Rangers 6, Angels 3: Sure, hitting for the cycle is a rare feat in and of itself, but how many major league players can do it with one shoe on?

Carlos Gomez completed his second career cycle on Saturday, beginning with a first inning double that cost him exactly one cleat:

He returned (with both cleats) for a triple, base hit and a two-run homer, becoming the first Rangers’ player to hit for the cycle since Adrian Beltre defeated the Astros with his third career cycle in 2015.

Braves 11, Brewers 3: The Braves have played with a short-handed bench lately, forcing manager Brian Snitker to engineer some creative alternatives (including, but not limited to, the use of starter Julio Teheran as a pinch-hitter and -runner). Thankfully, no such alternatives were needed on Saturday, especially after Matt Kemp helped vault the Braves to an eight-run lead with the first three-homer game of his career:

Athletics 2, Astros 1: Andrew Triggs is looking more and more like a bonafide starter these days. He anchored the A’s 2-1 win with seven shutout innings, allowing five hits and fanning nine before handing the game over to the bullpen. The A’s were similarly stymied by Houston right-hander Joe Musgrove through the better part of seven innings, but rallied with a pair of home runs from Jed Lowrie and Khris Davis to secure the lead — and their 11th win.

Rockies 7, Diamondbacks 6: Is it even worth bragging about hitting the longest home run of the year when the record gets shattered every other day? Perhaps not, but it’s difficult to imagine someone hitting a ball much further than Jake Lamb’s 481-foot two-run shot off of Colorado’s Tyler Anderson this weekend:

Lamb’s home run ranks eleventh in estimated home run distance during the Statcast era. Only nine hitters have recorded longer home runs, topping out at Giancarlo Stanton‘s 504-foot blast last August.
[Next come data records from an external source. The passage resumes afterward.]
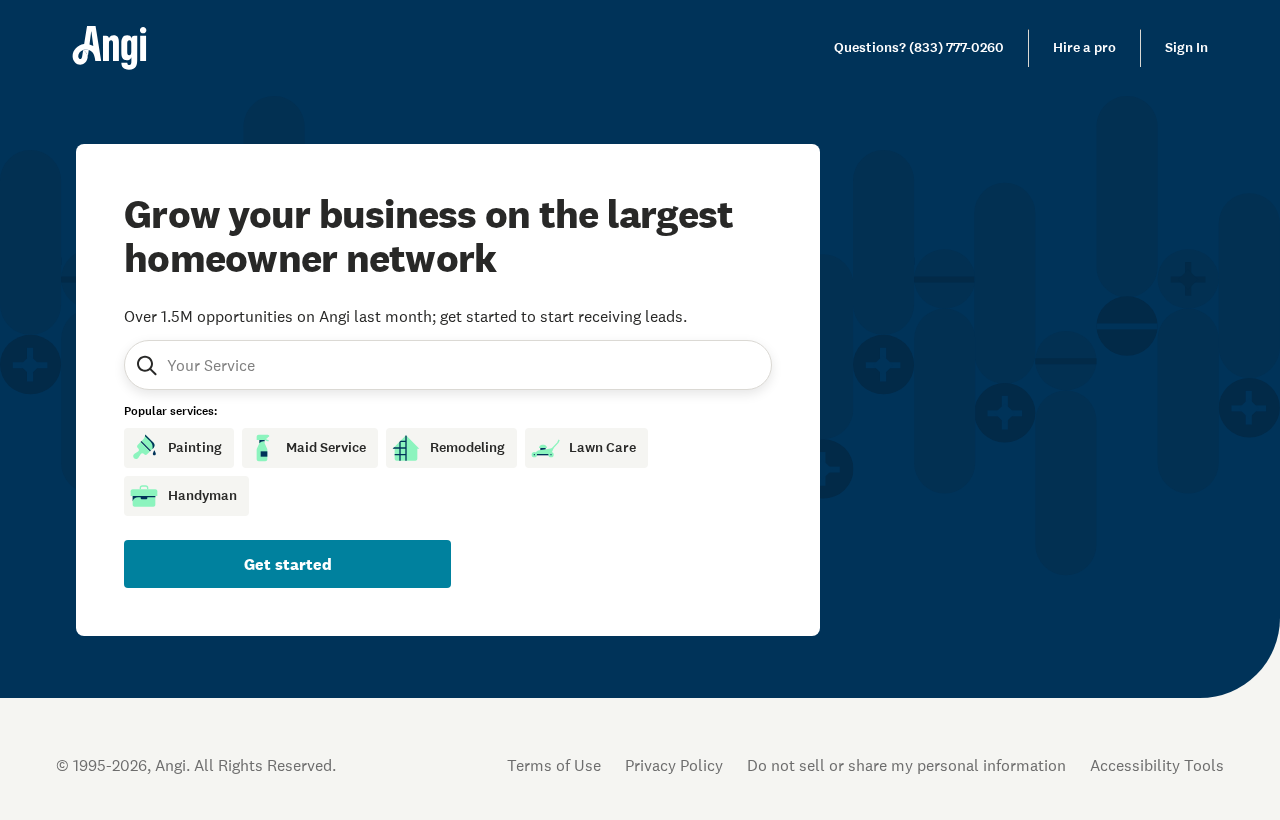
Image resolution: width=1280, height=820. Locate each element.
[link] (919, 48)
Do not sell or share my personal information (906, 765)
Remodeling (467, 447)
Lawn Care (602, 447)
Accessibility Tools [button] (1157, 765)
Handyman (202, 495)
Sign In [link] (1186, 47)
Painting (195, 447)
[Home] (109, 48)
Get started (288, 564)
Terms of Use (554, 765)
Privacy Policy (674, 765)
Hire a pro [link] (1084, 47)
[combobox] (263, 365)
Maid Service (326, 447)
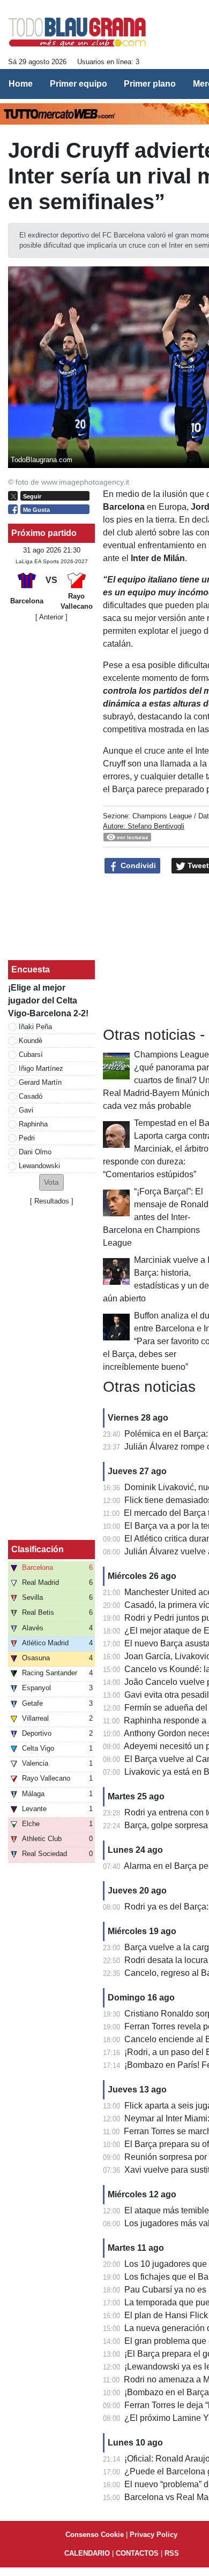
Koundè (30, 1041)
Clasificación (37, 1549)
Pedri (27, 1138)
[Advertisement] (51, 791)
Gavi (26, 1110)
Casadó (30, 1096)
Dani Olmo (35, 1152)
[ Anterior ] (51, 617)
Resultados (51, 1201)
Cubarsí (31, 1055)
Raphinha (33, 1124)
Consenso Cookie (94, 2535)
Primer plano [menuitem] (150, 83)
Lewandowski (39, 1166)
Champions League (162, 816)
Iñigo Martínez (41, 1068)
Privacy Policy (153, 2535)
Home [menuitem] (21, 83)
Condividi (137, 865)
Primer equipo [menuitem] (78, 83)
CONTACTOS (137, 2553)
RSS (172, 2553)
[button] (51, 1182)
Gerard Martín (40, 1082)
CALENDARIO (87, 2553)
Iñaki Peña (35, 1027)
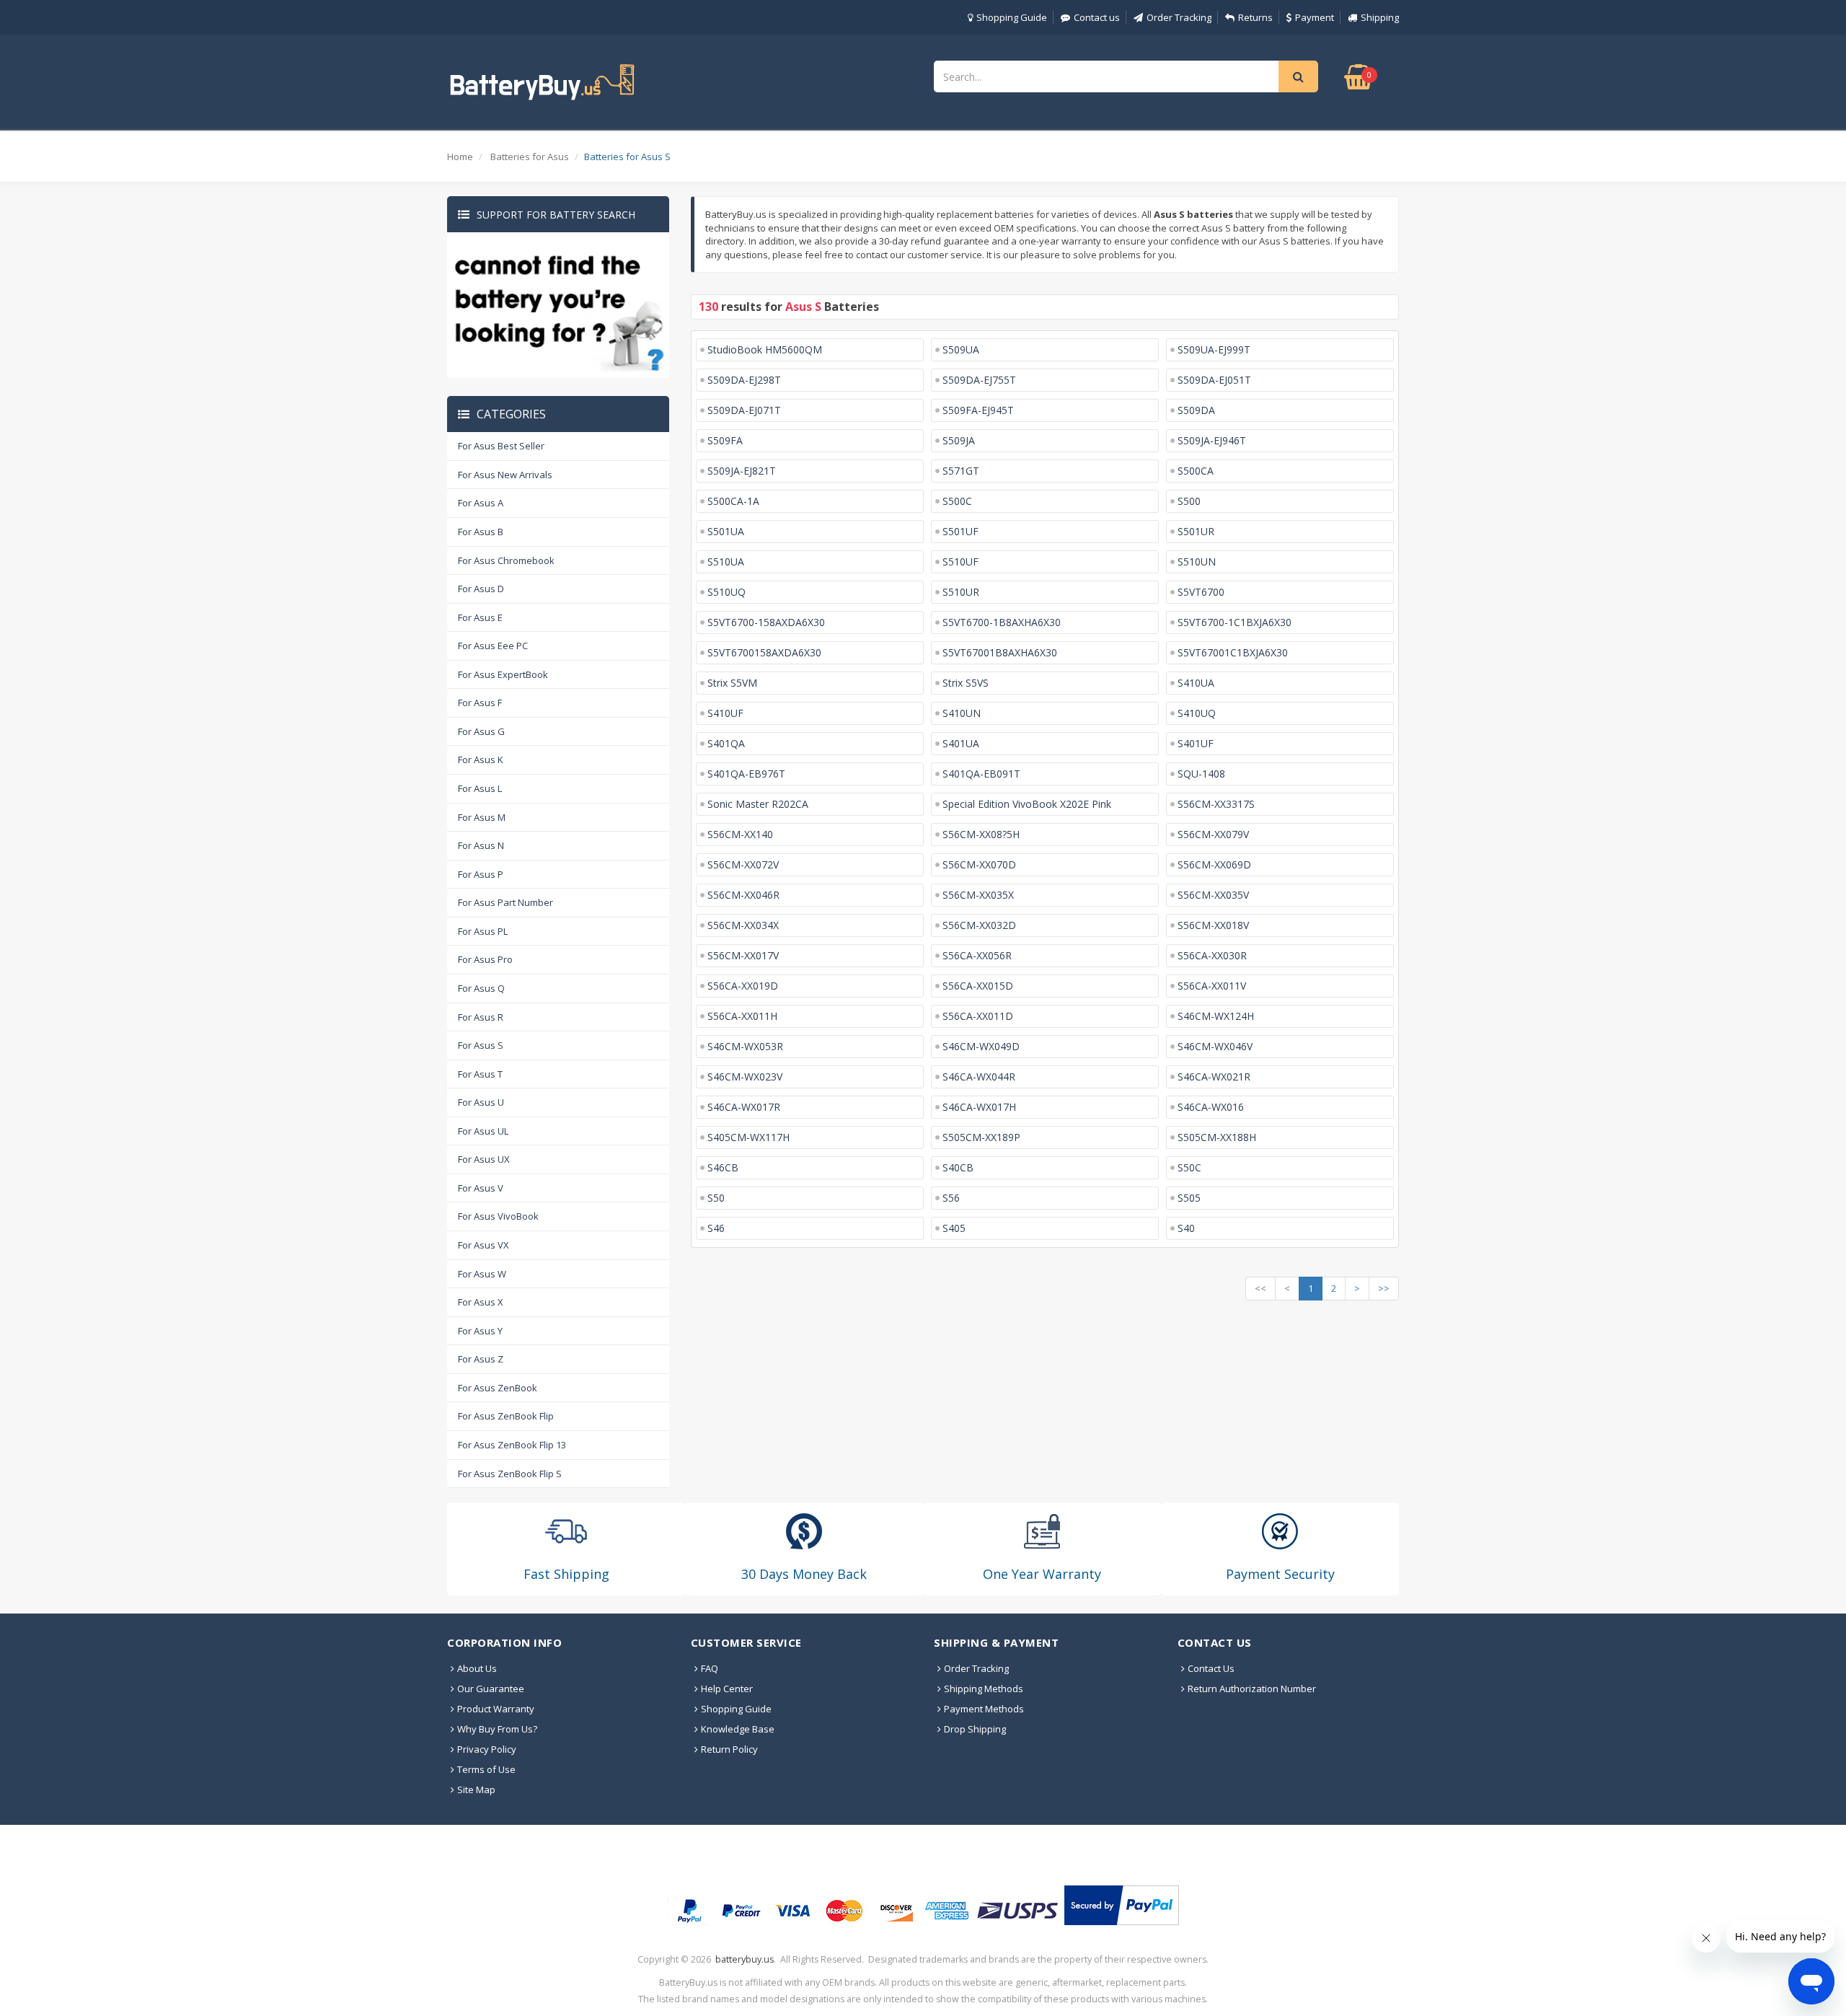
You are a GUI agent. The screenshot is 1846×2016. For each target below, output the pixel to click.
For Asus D (481, 588)
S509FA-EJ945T (978, 410)
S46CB (722, 1167)
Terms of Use (486, 1769)
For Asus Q (481, 988)
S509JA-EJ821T (741, 470)
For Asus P (480, 874)
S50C (1189, 1167)
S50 (716, 1198)
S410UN (961, 713)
Dodgers 6, Phillies 5: No one would have blamed you for turning off the Dodgers’ game last night. Few would have faulted you for trying to beat L.A. traffic by skipping out of Dodger Stadium in the eighth inning, when the Phillies padded their three-run lead with Andrew Knapp‘s first home run of the season. If you had, however, you would have missed a true storybook ending.
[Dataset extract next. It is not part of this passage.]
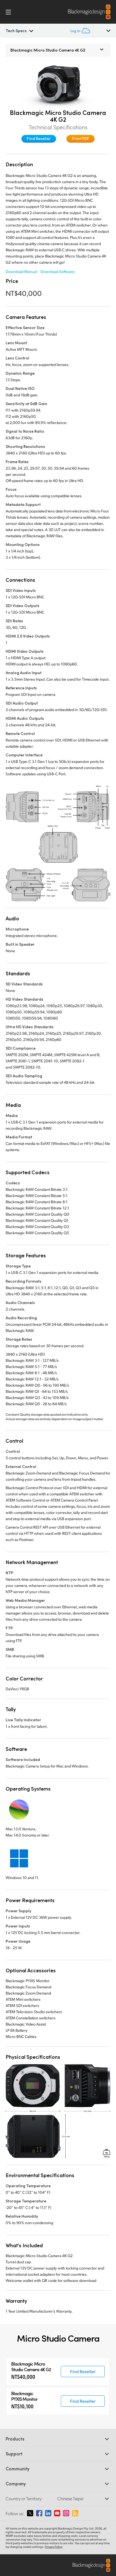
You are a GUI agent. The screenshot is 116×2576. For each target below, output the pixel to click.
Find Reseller (39, 138)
Down 5-2 in the bottom of the ninth, Yasiel Puig worked an eight-pitch at-bat against Philadelphia right-hander Hector Neris, prevailing with a 416-foot home run that sank into the center field bleachers. Neris wouldn’t make the same mistake twice. His at-bat against Cody Bellinger only lasted one-eighth as long, ending on a long fly ball that ricocheted off of the right field foul pole for the rookie’s second major league home run. Justin Turner provided the game-tying knock, going back-to-back-to-back with Puig and Bellinger, while Adrian Gonzalez polished off the rally with a two-out, game-winning base hit.

 

Padres 12, Giants 4: The Padres leapfrogged their injury-riddled division rivals on Saturday with their first double-digit win of the year, breaking out in the sixth with an eight-run inning that saw 11 batters, an RBI double, two RBI singles, a bases-loaded walk, an RBI force out, Wil Myerssixth home run of the season, and the complete implosion of the Giants’ bullpen.